Thought i would just share a recipe that i used for VapeMeet DIY comp. All welcome to try. Constructive criticism welcome.

This mix tastes somewhat resembles a cake. All Concentrates are TFA. 1 week steeping.

Flavour name: Peanutella

Target VG/PG Ratio : 65/35

Peanut Butter - 8%
Strawberry Ripe - 2%
Vanilla Custard - 5%
MarshMellow - 3%
Graham Cracker - 3%

Happy Vaping

Reactions: Like 4 | Winner 2 | Thanks 6


----------



## ChrisFJS

Looks good. Will get the concentrates i don't have and try this 

Edit:
Will upping the vg be very detrimental to the flavour?

Reactions: Like 1


----------



## Kalashnikov

ChrisFJS said:


> Looks good. Will get the concentrates i don't have and try this
> 
> Edit:
> Will upping the vg be very detrimental to the flavour?


Not really.

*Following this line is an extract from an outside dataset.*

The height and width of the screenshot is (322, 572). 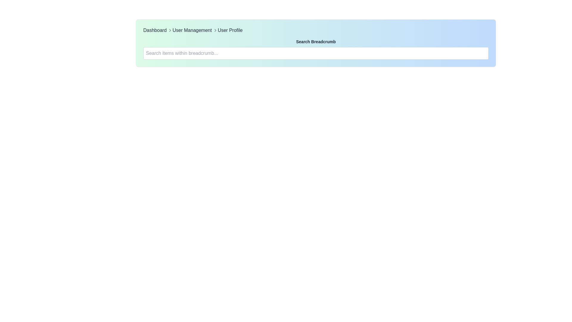 I want to click on the interactive text link labeled 'User Management' in the breadcrumb navigation, so click(x=195, y=30).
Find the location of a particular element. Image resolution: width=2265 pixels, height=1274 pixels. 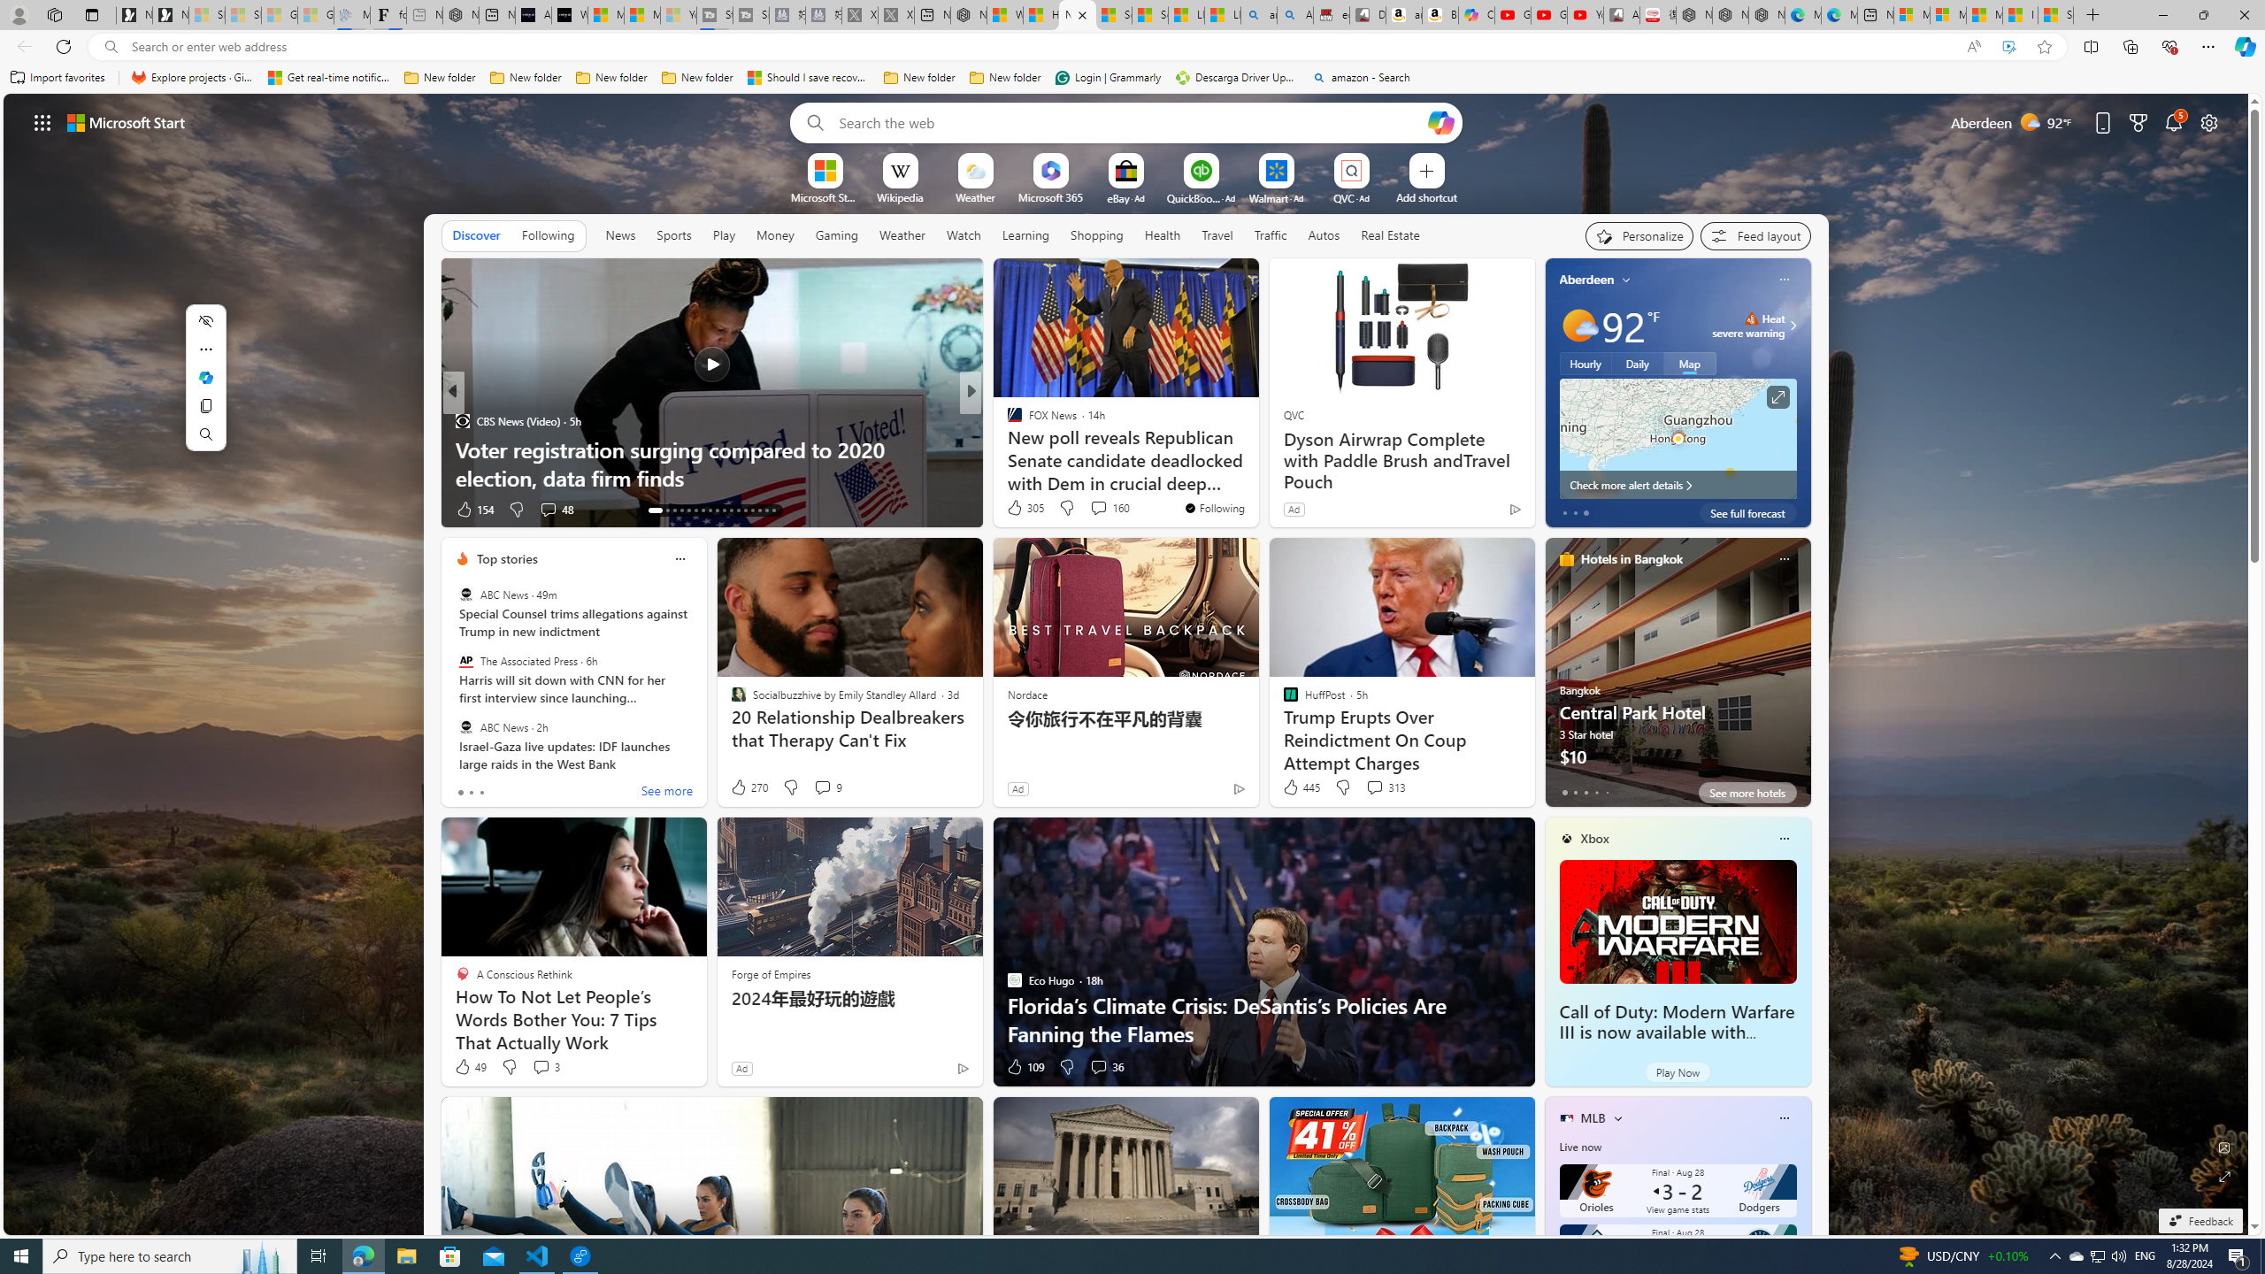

I made it 80/20 as well. it did need a little more steeping

Reactions: Informative 1


----------



## morras

Thanks for sharing bud !!!

Reactions: Like 1


----------



## BumbleBee

Kolashnikov said:


> Hi Guys,
> 
> Thought i would just share a recipe that i used for VapeMeet DIY comp. All welcome to try. Constructive criticism welcome.
> 
> This mix tastes somewhat resembles a cake. All Concentrates are TFA. 1 week steeping.
> 
> Flavour name: Peanutella
> 
> Target PG/VG Ratio : 65/35
> 
> Peanut Butter - 8%
> Strawberry Ripe - 2%
> Vanilla Custard - 5%
> MarshMellow - 3%
> Graham Cracker - 3%
> 
> Happy Vaping


I really enjoyed this at the September meet, thanks for sharing 

You mentioned the PG/VG ratio at 65/35, don't you mean 35/65?

Reactions: Like 1 | Agree 1


----------



## Kalashnikov

BumbleBee said:


> I really enjoyed this at the September meet, thanks for sharing
> 
> You mentioned the PG/VG ratio at 65/35, don't you mean 35/65?


Lol correct. Thanks for spotting that 1

Reactions: Like 1


----------



## Andre

Kolashnikov said:


> Lol correct. Thanks for spotting that 1


Maybe edit your original post for future reference?

Reactions: Informative 1


----------



## theyettie

Very nice of you. Thanks mate!

Reactions: Like 1


----------